TASK GOAL
Find every line in the records that contains the string "pixel", treating uppercase and lowercase as different, and copy each one.

RECORDS TO USE
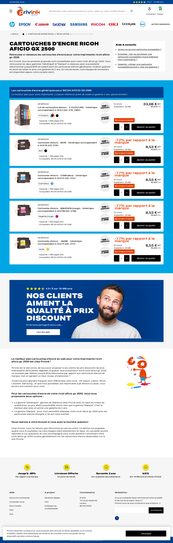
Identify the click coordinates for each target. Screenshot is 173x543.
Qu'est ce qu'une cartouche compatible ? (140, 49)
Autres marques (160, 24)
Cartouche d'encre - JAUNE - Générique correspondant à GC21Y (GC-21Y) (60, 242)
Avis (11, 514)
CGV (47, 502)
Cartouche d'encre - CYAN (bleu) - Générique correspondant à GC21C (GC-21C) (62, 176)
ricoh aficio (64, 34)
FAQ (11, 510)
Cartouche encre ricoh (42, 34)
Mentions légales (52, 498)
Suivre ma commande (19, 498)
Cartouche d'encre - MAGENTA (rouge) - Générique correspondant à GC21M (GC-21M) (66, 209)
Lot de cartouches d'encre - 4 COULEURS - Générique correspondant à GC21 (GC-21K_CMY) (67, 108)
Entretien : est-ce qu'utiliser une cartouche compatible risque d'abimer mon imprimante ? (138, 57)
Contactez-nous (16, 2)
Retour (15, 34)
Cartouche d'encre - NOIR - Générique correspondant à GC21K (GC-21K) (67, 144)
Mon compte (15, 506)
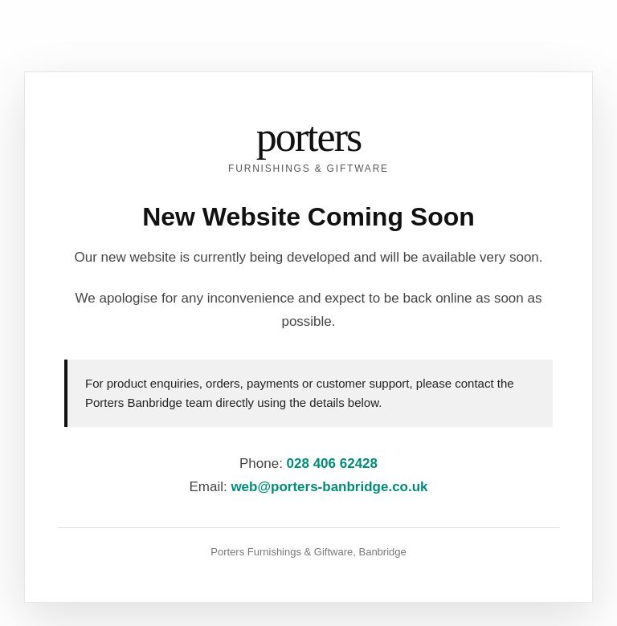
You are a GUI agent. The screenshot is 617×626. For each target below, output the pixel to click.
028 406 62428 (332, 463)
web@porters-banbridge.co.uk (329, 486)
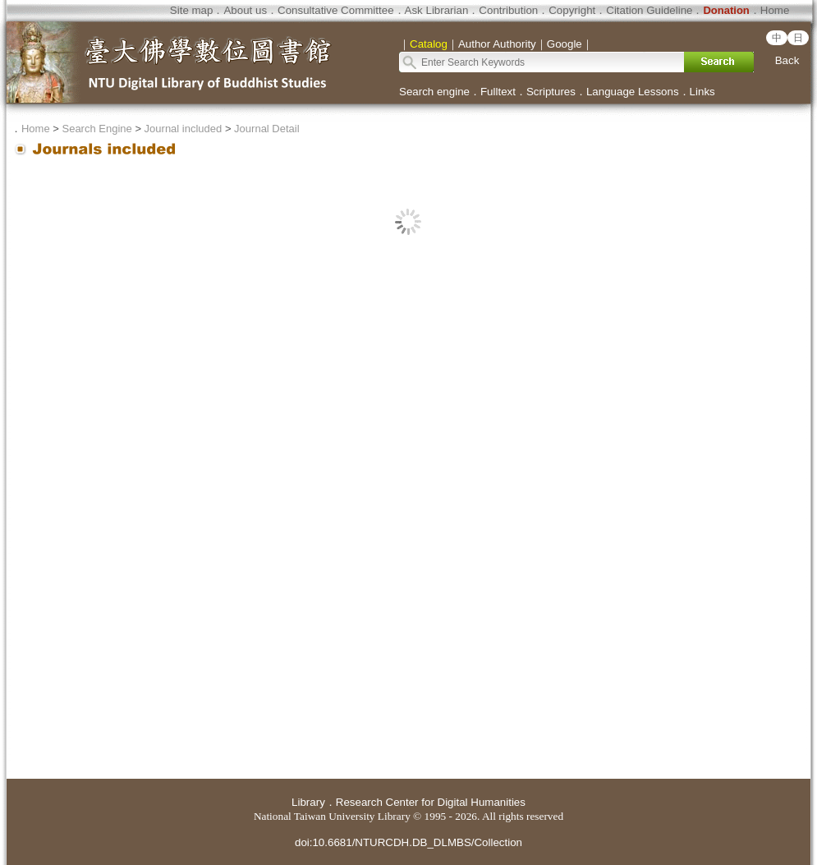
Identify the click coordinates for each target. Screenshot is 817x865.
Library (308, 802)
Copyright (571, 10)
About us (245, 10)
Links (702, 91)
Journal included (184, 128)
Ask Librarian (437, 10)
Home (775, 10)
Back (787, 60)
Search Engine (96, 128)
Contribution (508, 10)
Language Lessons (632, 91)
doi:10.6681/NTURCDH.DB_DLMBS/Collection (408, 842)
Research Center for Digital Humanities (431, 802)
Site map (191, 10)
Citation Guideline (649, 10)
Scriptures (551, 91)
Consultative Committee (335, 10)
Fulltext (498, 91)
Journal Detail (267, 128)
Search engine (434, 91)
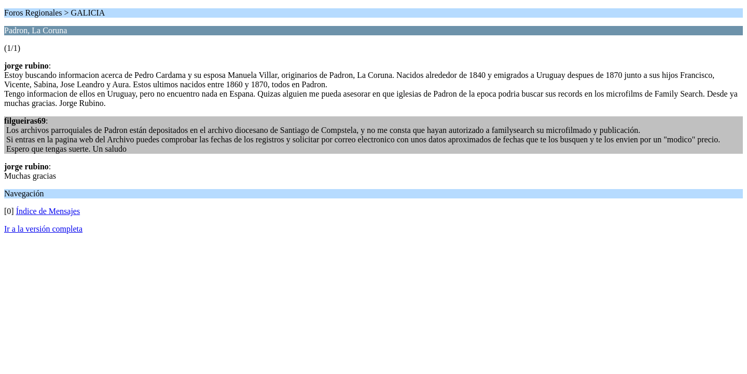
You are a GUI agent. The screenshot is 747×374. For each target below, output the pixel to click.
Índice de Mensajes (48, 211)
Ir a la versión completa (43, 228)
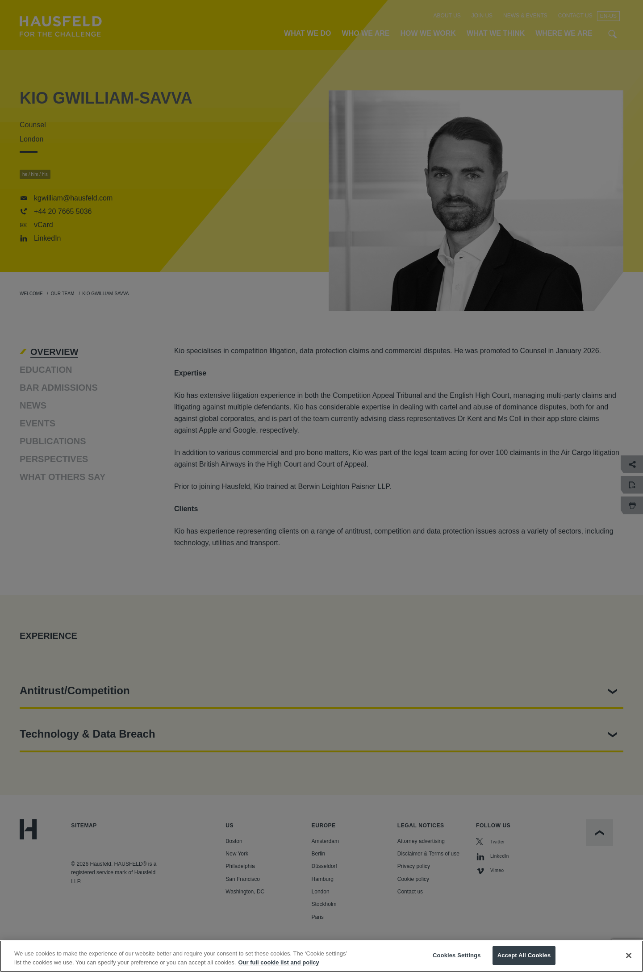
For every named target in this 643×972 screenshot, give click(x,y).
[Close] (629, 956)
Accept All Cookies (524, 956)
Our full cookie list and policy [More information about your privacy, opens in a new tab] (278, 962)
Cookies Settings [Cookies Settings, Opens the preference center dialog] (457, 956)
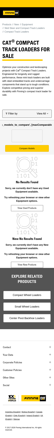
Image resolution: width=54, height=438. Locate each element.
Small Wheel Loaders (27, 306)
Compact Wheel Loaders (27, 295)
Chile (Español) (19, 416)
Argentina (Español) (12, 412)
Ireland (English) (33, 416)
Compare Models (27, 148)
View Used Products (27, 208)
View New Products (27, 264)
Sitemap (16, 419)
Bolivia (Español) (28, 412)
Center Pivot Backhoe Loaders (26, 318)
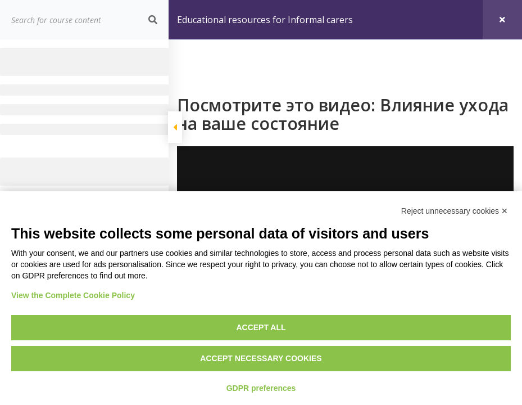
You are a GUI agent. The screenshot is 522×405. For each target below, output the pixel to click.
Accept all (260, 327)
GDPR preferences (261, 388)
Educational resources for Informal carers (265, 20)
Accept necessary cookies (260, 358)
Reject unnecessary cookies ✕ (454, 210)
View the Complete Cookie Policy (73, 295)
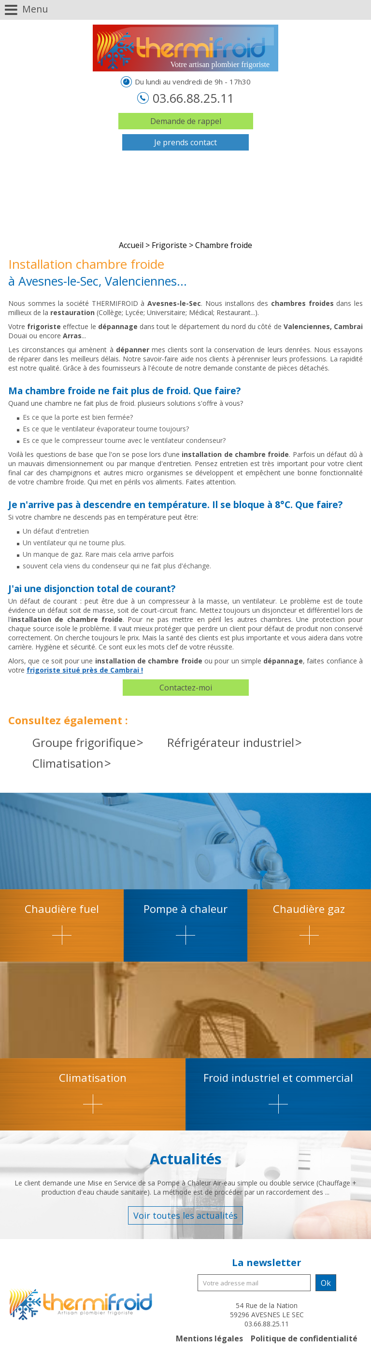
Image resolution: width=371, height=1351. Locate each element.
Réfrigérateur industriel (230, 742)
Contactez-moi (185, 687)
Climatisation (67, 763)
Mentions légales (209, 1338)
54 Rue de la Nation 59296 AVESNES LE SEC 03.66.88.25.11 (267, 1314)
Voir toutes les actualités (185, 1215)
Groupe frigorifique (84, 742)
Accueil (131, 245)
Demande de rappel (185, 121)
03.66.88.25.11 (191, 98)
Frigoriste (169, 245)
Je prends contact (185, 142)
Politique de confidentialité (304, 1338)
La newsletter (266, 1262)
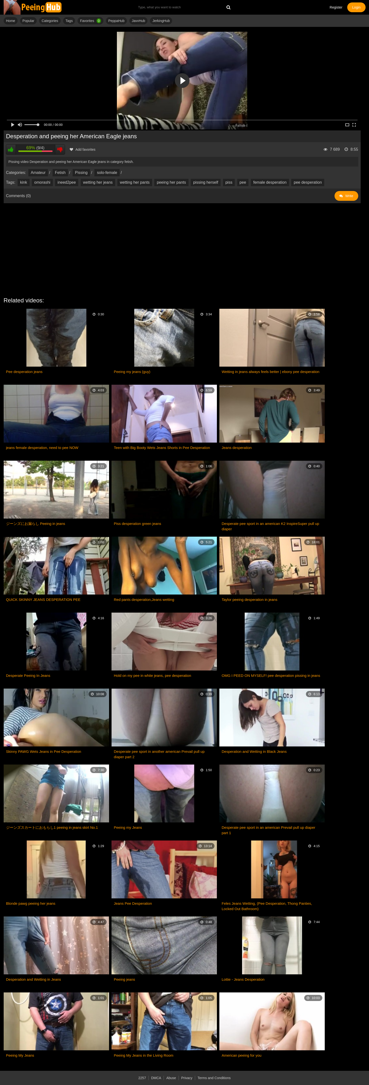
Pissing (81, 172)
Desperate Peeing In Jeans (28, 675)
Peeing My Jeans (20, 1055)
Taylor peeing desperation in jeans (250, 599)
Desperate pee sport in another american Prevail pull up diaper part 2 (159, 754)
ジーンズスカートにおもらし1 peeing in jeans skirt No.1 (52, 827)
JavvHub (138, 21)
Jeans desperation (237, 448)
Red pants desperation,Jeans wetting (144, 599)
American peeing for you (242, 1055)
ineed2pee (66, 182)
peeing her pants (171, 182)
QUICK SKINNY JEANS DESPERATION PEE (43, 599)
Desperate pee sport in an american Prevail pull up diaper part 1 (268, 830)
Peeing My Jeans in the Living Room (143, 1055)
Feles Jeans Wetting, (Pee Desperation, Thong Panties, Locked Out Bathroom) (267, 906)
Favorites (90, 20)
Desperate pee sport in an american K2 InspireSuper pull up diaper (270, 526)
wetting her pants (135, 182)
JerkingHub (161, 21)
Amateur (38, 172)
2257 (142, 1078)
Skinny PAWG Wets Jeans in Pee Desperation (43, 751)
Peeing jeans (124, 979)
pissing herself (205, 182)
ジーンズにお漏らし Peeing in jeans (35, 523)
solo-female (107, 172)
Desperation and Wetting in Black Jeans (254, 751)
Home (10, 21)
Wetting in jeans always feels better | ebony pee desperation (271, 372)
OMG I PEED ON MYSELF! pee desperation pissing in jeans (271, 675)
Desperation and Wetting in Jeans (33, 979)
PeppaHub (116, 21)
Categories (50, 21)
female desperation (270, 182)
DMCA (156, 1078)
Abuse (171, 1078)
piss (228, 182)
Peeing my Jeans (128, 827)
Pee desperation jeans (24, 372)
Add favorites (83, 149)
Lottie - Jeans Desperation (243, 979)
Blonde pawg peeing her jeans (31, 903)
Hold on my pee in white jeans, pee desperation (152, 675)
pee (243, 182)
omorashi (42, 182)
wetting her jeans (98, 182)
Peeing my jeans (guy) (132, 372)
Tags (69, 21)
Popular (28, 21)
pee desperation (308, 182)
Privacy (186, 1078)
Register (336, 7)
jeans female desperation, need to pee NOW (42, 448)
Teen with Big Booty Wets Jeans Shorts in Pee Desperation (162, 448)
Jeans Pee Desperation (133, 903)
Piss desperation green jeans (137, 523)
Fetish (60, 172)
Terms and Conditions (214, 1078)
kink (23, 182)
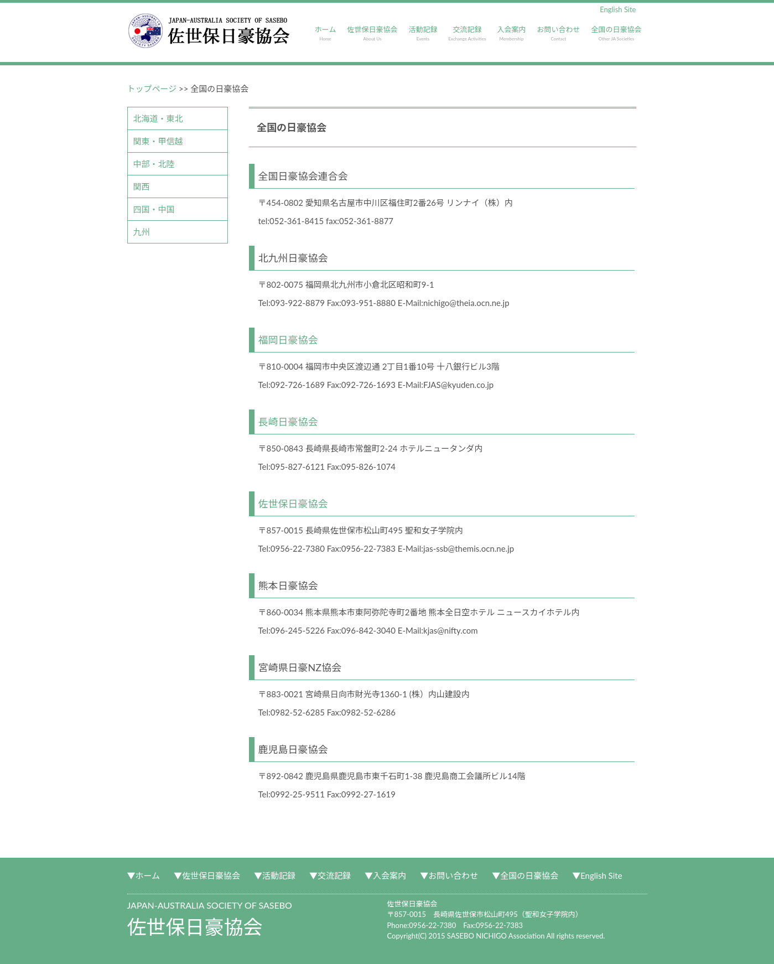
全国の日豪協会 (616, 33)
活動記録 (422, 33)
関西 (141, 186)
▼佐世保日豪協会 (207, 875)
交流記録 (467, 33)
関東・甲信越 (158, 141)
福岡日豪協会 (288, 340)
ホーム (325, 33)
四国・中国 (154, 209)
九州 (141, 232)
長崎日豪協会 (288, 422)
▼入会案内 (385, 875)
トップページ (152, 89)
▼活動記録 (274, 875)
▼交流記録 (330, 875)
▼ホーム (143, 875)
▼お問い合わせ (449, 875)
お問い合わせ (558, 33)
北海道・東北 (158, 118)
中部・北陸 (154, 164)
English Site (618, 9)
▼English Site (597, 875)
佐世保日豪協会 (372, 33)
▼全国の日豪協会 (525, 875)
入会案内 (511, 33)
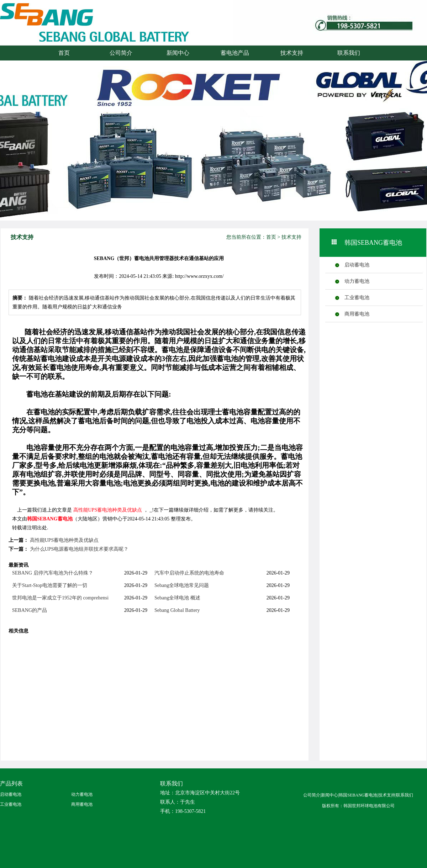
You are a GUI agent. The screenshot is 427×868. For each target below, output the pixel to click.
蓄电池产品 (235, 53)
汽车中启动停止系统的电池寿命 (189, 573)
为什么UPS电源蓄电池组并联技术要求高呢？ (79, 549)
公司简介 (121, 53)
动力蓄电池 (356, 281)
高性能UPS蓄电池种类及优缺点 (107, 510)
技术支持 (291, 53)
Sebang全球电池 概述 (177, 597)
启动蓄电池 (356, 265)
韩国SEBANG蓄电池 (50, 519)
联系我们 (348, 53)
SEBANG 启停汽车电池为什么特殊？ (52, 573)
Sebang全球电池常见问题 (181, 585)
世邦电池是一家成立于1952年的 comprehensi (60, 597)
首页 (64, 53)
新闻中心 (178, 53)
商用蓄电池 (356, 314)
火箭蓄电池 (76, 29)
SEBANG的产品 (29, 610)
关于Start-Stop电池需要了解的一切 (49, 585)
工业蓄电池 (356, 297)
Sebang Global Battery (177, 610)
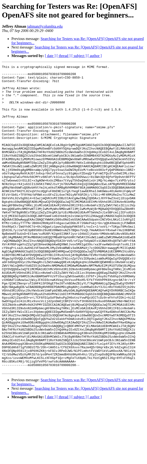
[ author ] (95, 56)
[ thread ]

REPLY TO THE TASK
You are a GUI agent. The screenshot is 617×626. For each target below, output the pixel to click.
You are a GUI agent. The screenshot is 747×374. For each target below, output the pixel to click.
You are a GUI agent. The screenshot is 522×405. For each target below, output the pixel to click.
You are a GUI agent. The screenshot is 427×868. For each target below, output the pixel to click.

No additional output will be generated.